◆ **Material shown**:
◆ ◆ ◆

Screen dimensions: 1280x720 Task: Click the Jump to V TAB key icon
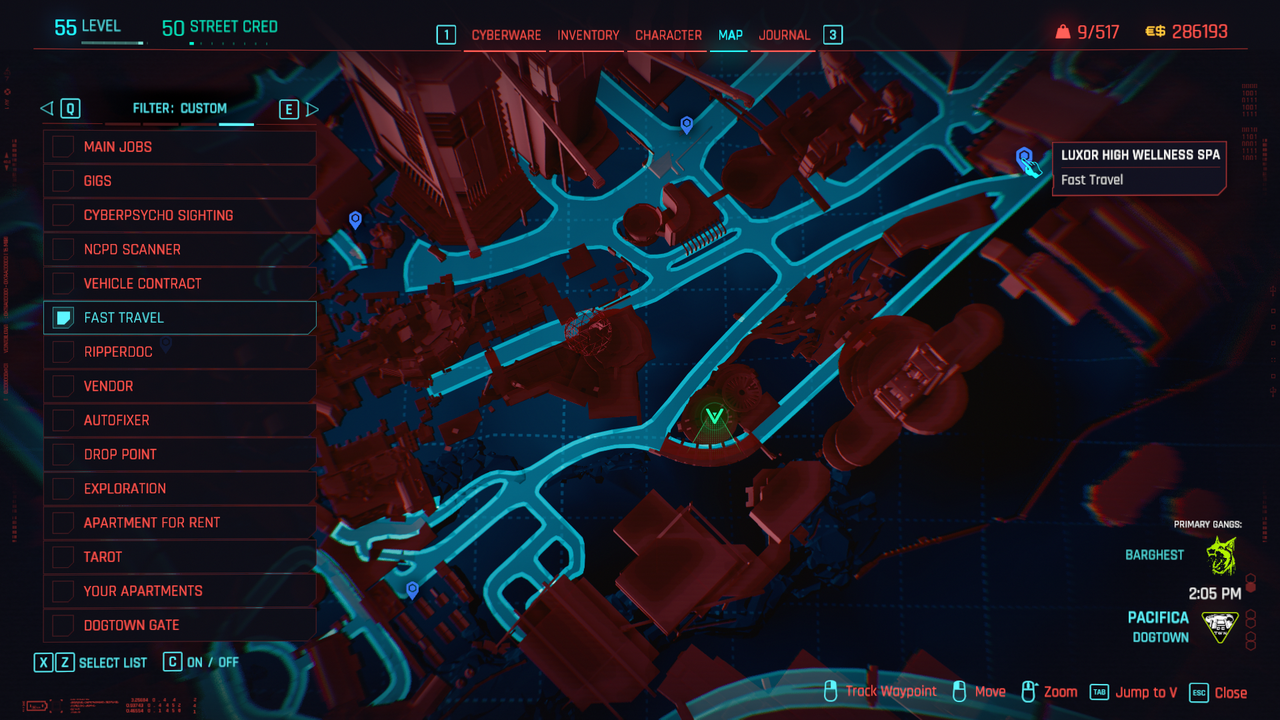click(1099, 692)
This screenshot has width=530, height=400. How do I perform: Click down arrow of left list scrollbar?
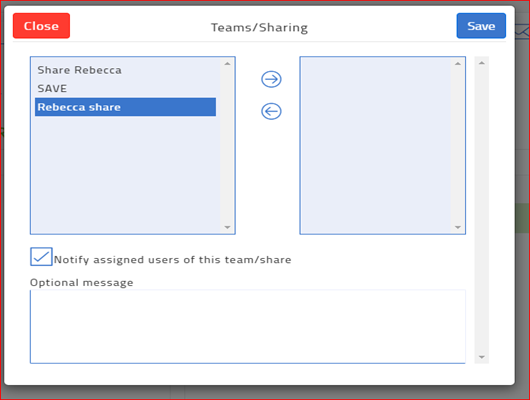[x=227, y=227]
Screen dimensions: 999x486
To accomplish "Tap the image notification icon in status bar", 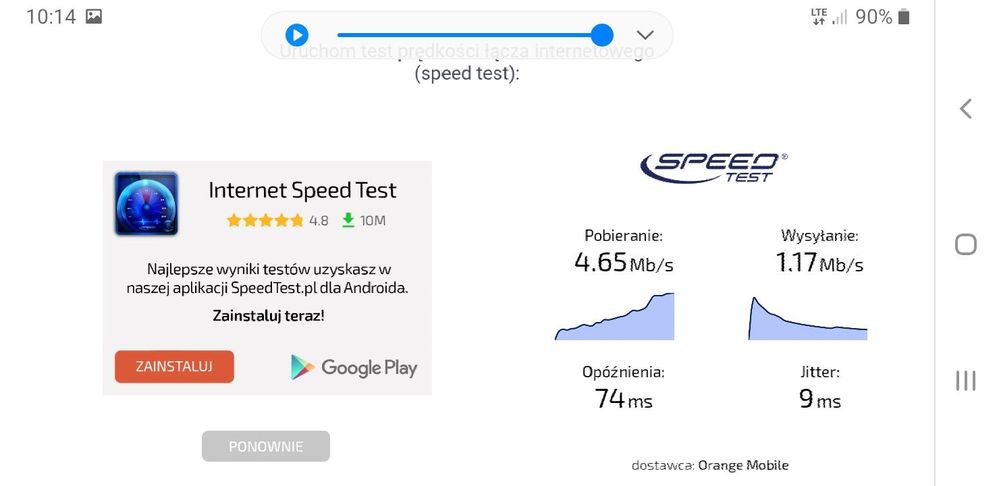I will pyautogui.click(x=94, y=17).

◆ ◆ ◆

◆ **Exercise aim**: Show each line of the listing above that contains the string "dimensions", with case counting.

◆ **Task output**:
Screen dimensions: 1280x720 Task: Click the Jump to V TAB key icon
Screen dimensions: 999x486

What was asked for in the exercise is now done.